§ **CONSIGNES**
• 1. D'après la critique de Batman, quel éditeur vient de sortir en France la première partie du dernier arc de Scott Snyder ?
• 2. Poursuivez la critique de Batman à partir de sa dernière phrase.

§ **TEXTE FOURNI**
#####
Illustration de l'article
Critiques
Archive 9ᵉArt
par Republ33k - le 7/06/2016
Partager :
par Republ33k - le 7/06/2016

Batman - Tome 8, la critique

Alors que son passage sur Batman s'est achevé il y a quelques semaines aux Etats-Unis, c'est le début de la fin pour Scott Snyder en France, puisque Urban Comics vient de publier la première partie de son dernier arc sur le chevalier noir. Et derrière les multiples irrévérences de celui-ci se cachent un récit fort, doublé d'une réflexion poignante.

Car si Scott Snyder est resté aussi longtemps en place sur Batman, c'est bien parce qu'il passionne. Il passionne parce qu'il ose toucher voire réinterpréter la mythologie du chevalier noir,  c'est certain. Mais il passionne aussi grâce à un discours méta qui s'est fait toujours plus fort, au fil des numéros et des arcs. Ainsi, après un Endgame en forme de blockbuster dédié à son amour du Joker, l'auteur nous livre ce qui est sans doute son arc le plus personnel, et en tous, le plus politique.
#####
§ **CONTENU DES DONNÉES**

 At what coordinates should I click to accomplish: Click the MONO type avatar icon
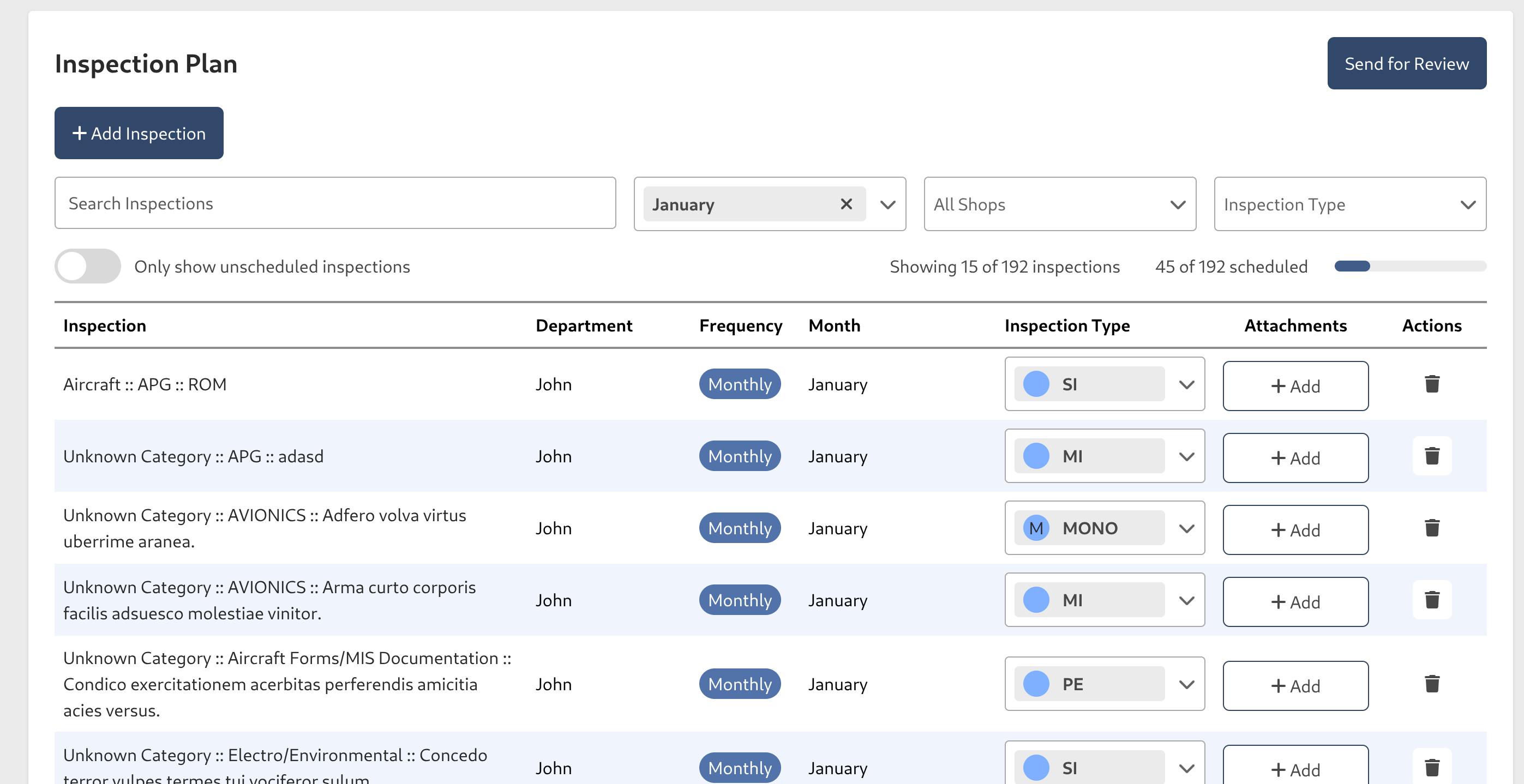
#####
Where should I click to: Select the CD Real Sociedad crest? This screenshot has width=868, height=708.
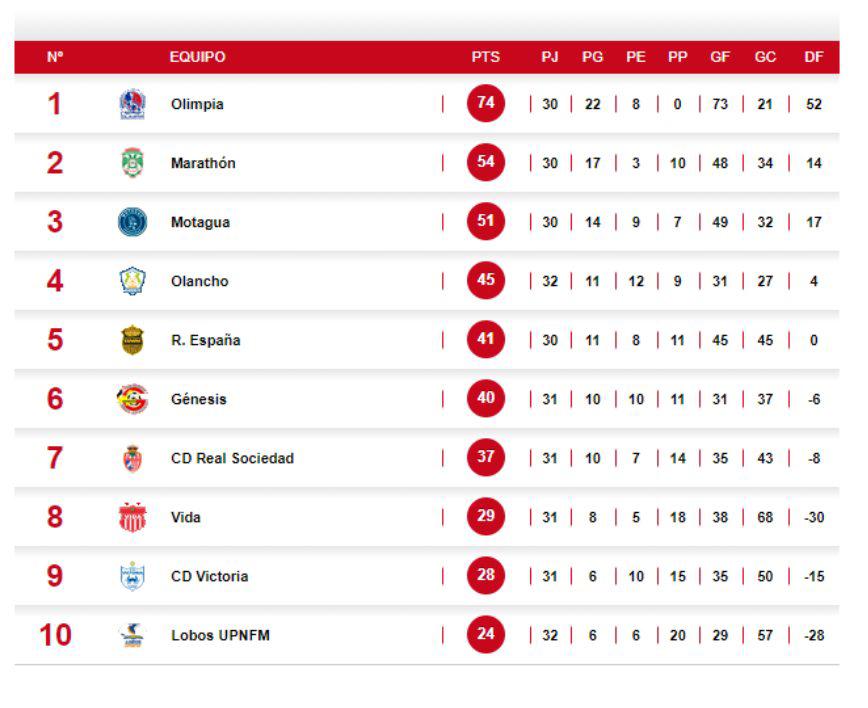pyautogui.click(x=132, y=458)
#####
§ **RÉPONSES**
• 1. Urban Comics.

• 2.
On le sent dès le premier chapitre de cet album, qui s'ouvre sur le numéro #44 de son run, se détoulant avant la disparition de Bruce Wayne lors de son combat ultime avec le Joker. Et on y retrouve un Batman très classique, dessiné par l'immense Jock. Ensemble, les deux artistes nous livrent une narration parfois mal huilée, mais en tous cas fascinante, puisque le dessinateur mélange ici les coupures de presse de Gotham à ses plus beaux immeubles, dans des planches abstraites qui ne font que sublimer le message de Snyder, qui dénonce, tour à tour, les violences policières, la crise des subprimes et tous les fléaux américains modernes.

Les plus sceptiques des lecteurs verront sans doute dans ce numéro un rachat de conduite de la part de l'auteur, qui a souvent donné dans les cliffhangers gratuits et les irrévérences pour soutenir son titre. Au contraire, ce premier chapitre est un acte de foi pour le scénariste, qui le temps de ce numéro entre parenthèses, nous annonce un arc très politique, même si - comme toujours chez le scénariste - il faudra le trouver sous une certaine couche de foulie.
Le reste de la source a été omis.